Photoshop Elementsのカラーモード

 Photoshop Elementsは1.0、2.0、双方ともに [編集] − [カラー設定...] から設定できる3つのカラーモードがある。1つは [カラーマネージメントを行わない] 、もう1つは [限定的なカラーマネジメント(Webに最適)] 、最後に [完全なカラーマネジメント(印刷に最適)] だ。それぞれのモードの違いをかいつまんで説明しよう。

  [カラーマネージメントを行わない] に設定すると、Photoshop Elementsは読み込んだ画像をそのまま画面上に出力する。このため、ディスプレイカードの信号が正しい状態であれば、画像を見ているディスプレイの色特性がそのまま画像の色特性となる。また印刷時にも色の変換は行われない。

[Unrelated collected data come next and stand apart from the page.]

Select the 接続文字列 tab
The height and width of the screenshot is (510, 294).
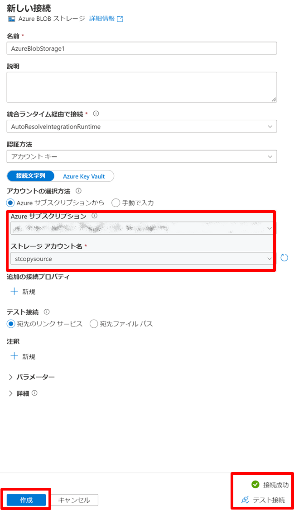click(31, 176)
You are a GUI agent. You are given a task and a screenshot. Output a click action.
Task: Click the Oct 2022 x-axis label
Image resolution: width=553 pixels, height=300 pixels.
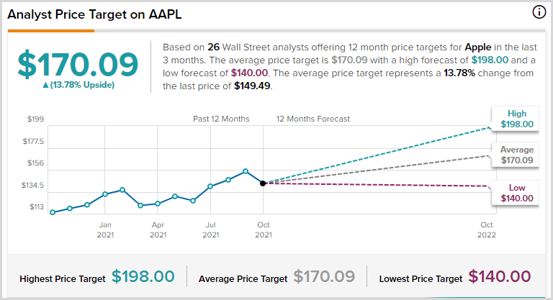(487, 229)
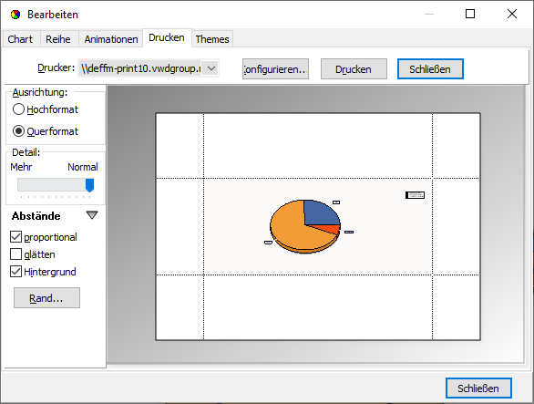The width and height of the screenshot is (534, 404).
Task: Click the pie chart in print preview
Action: click(305, 226)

 ディスプレイはおおむねsRGBに近い特性を持っているため、画面上で色味を見てそのまま出力すれば色が合うことになるが、先週述べたように“なんとなく”合うだけなので、ディスプレイの種類(CRTかLCDか)やメーカー、調整具合によってズレが生じる。

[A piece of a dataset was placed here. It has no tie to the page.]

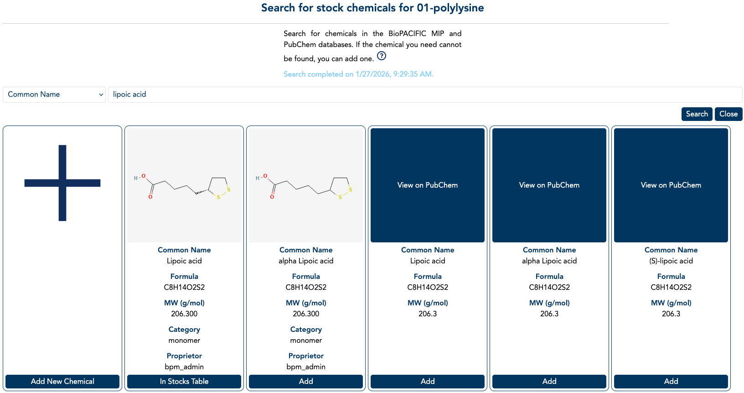Click the Lipoic acid structure image

(184, 185)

 Photoshop Elementsには、ディスプレイの色特性を持つ画像を色変換し、sRGBで出力する機能もあるが、将来的にディスプレイを買い換えるなどした場合に、せっかく調整した画像が新しいディスプレイで望むような色で見えない可能性がある。

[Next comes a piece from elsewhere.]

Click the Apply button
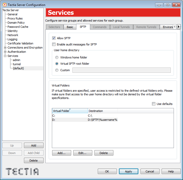 point(129,171)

  [印刷に最適] に設定すると、編集データの色空間はデフォルトで(ヘルプファイルには書かれていないが)Adobe RGBに設定される。画面表示はCMS(Color Matching Sysytem)エンジンを通してディスプレイの特性に変換され、正しい色味で表示される。また印刷時には同じくCMSエンジンを通し、指定した色特性(もちろんsRGBも含む)のデータへと変換可能だ。しかも、Adobe RGBは一般的なCMYKで表現できる色域をおおむねカバーする広さがあるため、印刷をきれいに行うには最適なモードというわけだ。

 しかし、ここには重要な落とし穴が一点だけある。

 このモードではICCプロファイルが埋め込まれた画像を読み込む場合、そのICCプロファイルに準ずる形で表示や印刷のプロセスが実行される(Adobe RGBに自動的に変換されることもなく、色も合う)が、プロファイルなしの画像を読み込むと確認を行わないままAdobe RGBの画像として扱ってしまう。ところがデジタルカメラの画像には一部プロ向けの機種を除き、ICCプロファイルなど添付されていない。多くのデジタルカメラはプロファイルなしsRGB画像なので、そのまま [印刷に最適] に設定した状態で読み込むと、本来の色よりもずっと派手な、正しくない色になってしまう。

  [印刷に最適] モードを活かす手法もあるが、基礎編では [Webに最適] モードで作業を進めることにしたい。